Silvio O. Rizzoli, a postdoctoral fellow at the institute, compared the vesicles in a synapse with small soap bubbles floating inside a larger one. To release their contents to the external world, the smaller bubbles must fuse with the surface membrane of the larger one.

An open question of interest to neurobiologists involves how a synaptic vesicle forms again after it has fused with a cell membrane. Rizzoli explained that there are two main hypotheses to explain this process. In one, the vesicle collapses and fuses with the membrane, and protein complexes in the neuron later extract, sort and reassemble the components. In another, known as “kiss and run,” the vesicle fuses only briefly with the cell membrane, expelling its contents through a pore that opens and closes again quickly enough that the vesicle does not collapse.

The problem for experimentalists seeking to investigate vesicle recycling using traditional fluorescence microscopy is that these structures are densely packed and are on the order of 40 nm in diameter. The hurdle is Abbe’s law, which dictates that the resolution of a light microscope can be no better than approximately one-half the wavelength of the light illuminating the sample.

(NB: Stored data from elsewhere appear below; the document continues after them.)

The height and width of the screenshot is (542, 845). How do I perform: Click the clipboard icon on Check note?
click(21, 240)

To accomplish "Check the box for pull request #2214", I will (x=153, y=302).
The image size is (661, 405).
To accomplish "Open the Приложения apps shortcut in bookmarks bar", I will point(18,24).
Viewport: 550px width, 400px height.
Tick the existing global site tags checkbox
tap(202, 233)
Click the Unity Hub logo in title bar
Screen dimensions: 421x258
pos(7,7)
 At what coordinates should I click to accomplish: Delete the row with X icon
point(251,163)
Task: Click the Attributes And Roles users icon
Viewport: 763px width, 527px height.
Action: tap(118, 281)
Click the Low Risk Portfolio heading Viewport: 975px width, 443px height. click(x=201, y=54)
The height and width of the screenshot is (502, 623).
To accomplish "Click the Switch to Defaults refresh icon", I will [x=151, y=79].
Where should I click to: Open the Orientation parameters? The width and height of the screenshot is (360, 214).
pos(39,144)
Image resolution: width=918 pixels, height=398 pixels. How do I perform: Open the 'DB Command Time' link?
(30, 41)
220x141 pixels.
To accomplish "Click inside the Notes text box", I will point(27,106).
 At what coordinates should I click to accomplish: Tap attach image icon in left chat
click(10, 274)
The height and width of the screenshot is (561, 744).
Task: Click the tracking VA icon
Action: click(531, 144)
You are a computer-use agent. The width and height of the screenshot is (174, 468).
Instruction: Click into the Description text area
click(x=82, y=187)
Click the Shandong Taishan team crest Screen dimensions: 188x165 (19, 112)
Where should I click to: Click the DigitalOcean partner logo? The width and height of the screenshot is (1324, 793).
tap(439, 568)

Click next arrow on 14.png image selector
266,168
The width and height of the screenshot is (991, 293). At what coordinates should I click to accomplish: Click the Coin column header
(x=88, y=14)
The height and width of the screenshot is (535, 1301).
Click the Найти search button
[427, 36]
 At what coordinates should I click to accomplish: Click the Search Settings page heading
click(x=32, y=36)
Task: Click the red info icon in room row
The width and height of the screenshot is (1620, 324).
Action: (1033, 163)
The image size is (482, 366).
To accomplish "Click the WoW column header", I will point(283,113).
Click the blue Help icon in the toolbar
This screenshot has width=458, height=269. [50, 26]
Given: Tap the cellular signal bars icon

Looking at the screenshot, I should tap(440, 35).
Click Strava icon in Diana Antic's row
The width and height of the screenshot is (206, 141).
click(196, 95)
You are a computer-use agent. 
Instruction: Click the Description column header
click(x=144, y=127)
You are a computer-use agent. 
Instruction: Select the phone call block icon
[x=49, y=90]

A little more than a decade ago, however, Stefan W. Hell and his colleagues at the institute developed a corrective process for fluorescence microscopy called stimulated emission depletion. Although Abbe’s law still prevents them from focusing the excitation light to an actual spot smaller than about half the wavelength, they found that they can reduce its effective focal area with the addition of another beam of light that quenches the fluorescence response. By phase-modulating this de-excitation beam so that it forms a doughnut-shaped spot on the sample, they ensure that only the part of the sample in the “hole” — which theoretically can be arbitrarily smaller than the diffraction limit — will respond to the excitation.


Stimulated emission depletion reduces the effective focal area of the excitation spot in fluorescence microscopy to much less than the diffraction limit by selectively quenching the fluorescence response of the sample. The technique has been used to investigate synaptic vesicle recycling in neurons by imaging tagged synaptotagmin I, a protein on vesicle membranes.

In their work imaging synaptic vesicles, the researchers employed a homebuilt microscope with a Leica Microsystems GmbH 1.4-NA objective that incorporated a PicoQuant GmbH laser diode for 470-nm excitation and an optical parametric oscillator pumped with a Spectra-Physics Ti:sapphire laser for 615-nm de-excitation. A Hamamatsu Photonics KK spatial light modulator shaped the de-excitation beam into a doughnut with a 66-nm-diameter hole, enabling them to resolve pointlike objects separated by 45 nm. Antibodies tagged with the rhodamine dye Atto 532 were used to visualize synaptotagmin I, a protein on vesicle membranes, and the resulting fluorescence was collected using a PerkinElmer Inc. avalanche photodiode in photon-counting mode.

The results indicate that synaptotagmin I stays aggregated in clusters on the cell membrane after fusion, rather than mixing with it. Rizzoli said the team expects that studies of other vesicle proteins will reveal similar clustering.

He noted that the current work does not argue in favor of or against either of the hypotheses describing vesicle recycling, although the observation that the vesicle stays intact after full fusion has been viewed as a hallmark of kiss-and-run. He also cautioned that the findings at this point do not support particular explanations of neurochemical disorders over others.

The question remains, however, whether disruptions in the vesicle recycling process play a role in conditions involving neurotransmitter defects, and stimulated emission depletion potentially offers a means of exploring the issue. Rizzoli said that he and his colleagues will continue with their investigations of synaptic vesicle recycling, in both in vivo and in vitro conditions.

Hell’s group will continue to refine the microscopy technique, Rizzoli said, and it has achieved focal spot widths of 16 nm. He predicted that stimulated emission depletion will have a significant impact in the biological sciences, particularly if it can be used with multiple fluorophores to track the interaction of various proteins and organelles.

Nature, April 13, 2006, pp. 935-939.